Postoperative chylopericardium can be managed with adequate pericardial drainage (pericardiocentesis or tube pericardiostomy), a high-protein, low-fat diet, medium-chain fatty acid, and total parenteral nutrition.42 Somatostatin31 and octreotide27 have been proposed as effective means for the patients with postoperative chylopericardium. Surgical treatment by ligation of the thoracic duct or by creation of a pericardial window is recommended when patients are incurable to a 7-day conservative therapy, or patients having recurrent chylopericardium.40 Mass ligation ensures complete cessation of chylous leakage; hence, right thoracotomy or right-sided video-assisted thoracic surgery are preferred surgical approaches for easy access to the thoracic duct.40 In general, chylous accumulation due to small lymphatic vessel damage can be cured by conservative management, while massive chylopericardium and rapid re-accumulation have to resort to aggressive surgical treatments.12

The main drawback of this article was the missing values of patients from different article sources, which would inevitably affect the results of statistical analysis; and as a result, multiple logistic analyses for predictive risks of ineffectiveness and recurrence of chylopericadium was insignificant.
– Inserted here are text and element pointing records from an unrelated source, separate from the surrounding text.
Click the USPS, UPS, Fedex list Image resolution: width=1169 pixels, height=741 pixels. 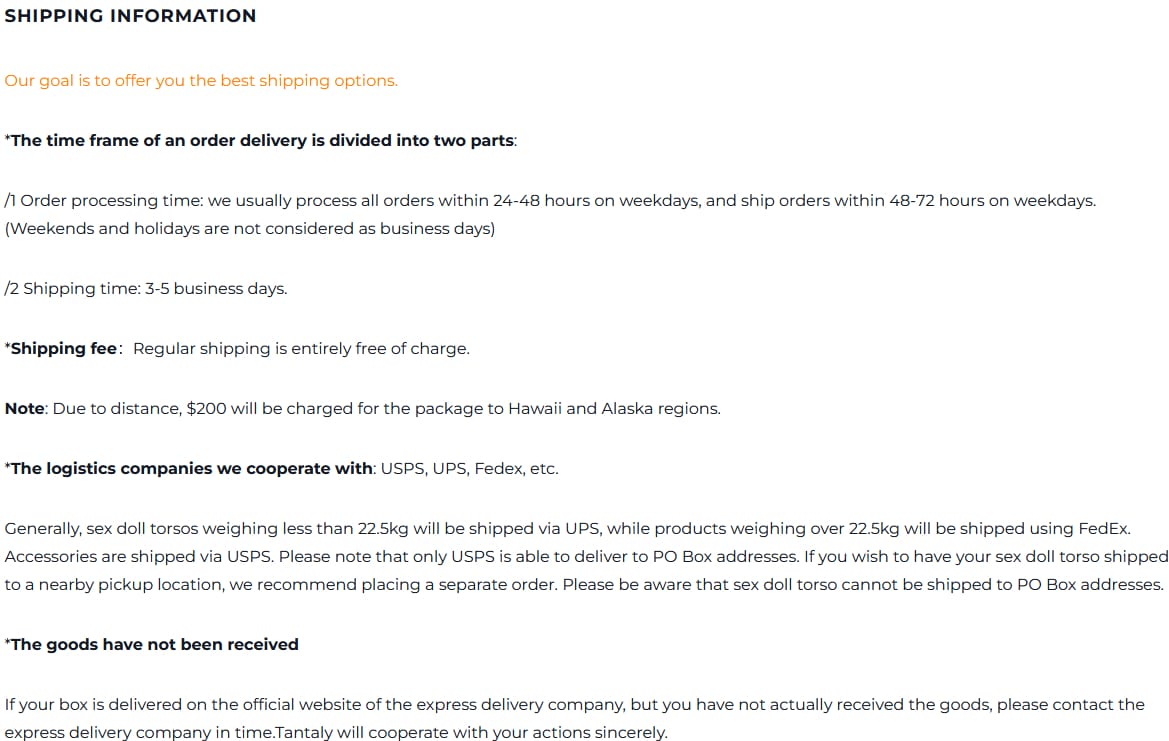469,469
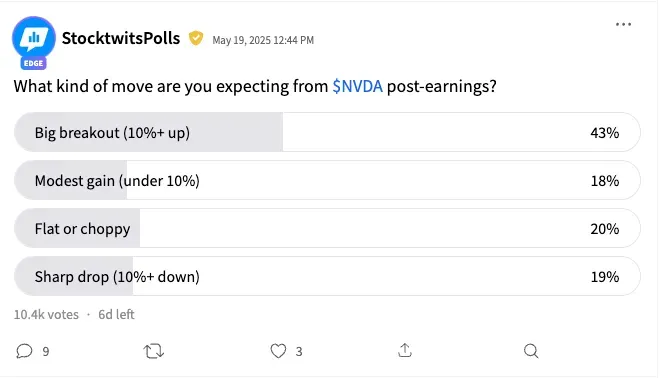Screen dimensions: 661x378
Task: Click the 10.4k votes count
Action: click(46, 314)
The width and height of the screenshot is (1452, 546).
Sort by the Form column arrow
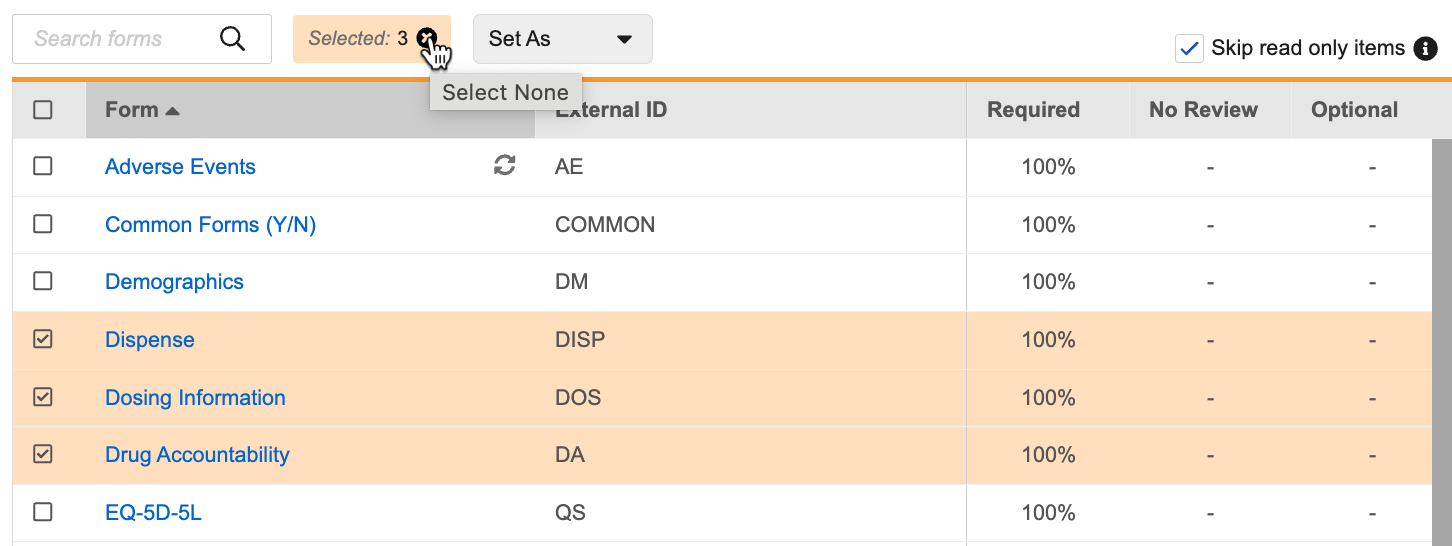[172, 110]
A further study with larger patient population is crucial for more accurate results.

CONCLUSIONS

Most patients with post-cardiac surgery chylopericardium were diagnosed, based on chemistry of chylous leakage and curable to conservative treatment. Patients incurable to conservative treatment and recurrent to either conservative or surgical treatments warrant further surgical treatment. Careful surgical manipulations may prevent from post-cardiac surgery chyloperi-cardium.

ETHICAL APPROVAL:
An ethical approval has been obtained from the Institutional Ethical Committee of the First Hospital of Putian prior to initiation of the research work.

CONFLICT OF INTEREST:
The author declares that there is no conflict of interest.

AUTHOR'S CONTRIBUTION:
SMY: Substantial contribution to the conception and design of the work; and the acquisition, analysis, and interpretation of data for the work; drafting the work and revising it critically for important intellectual content; final approval of the version to be published; agreement to be accountable for all aspects of the work in ensuring that questions related to the accuracy and integrity of any part of the work are appropriately investigated and resolved.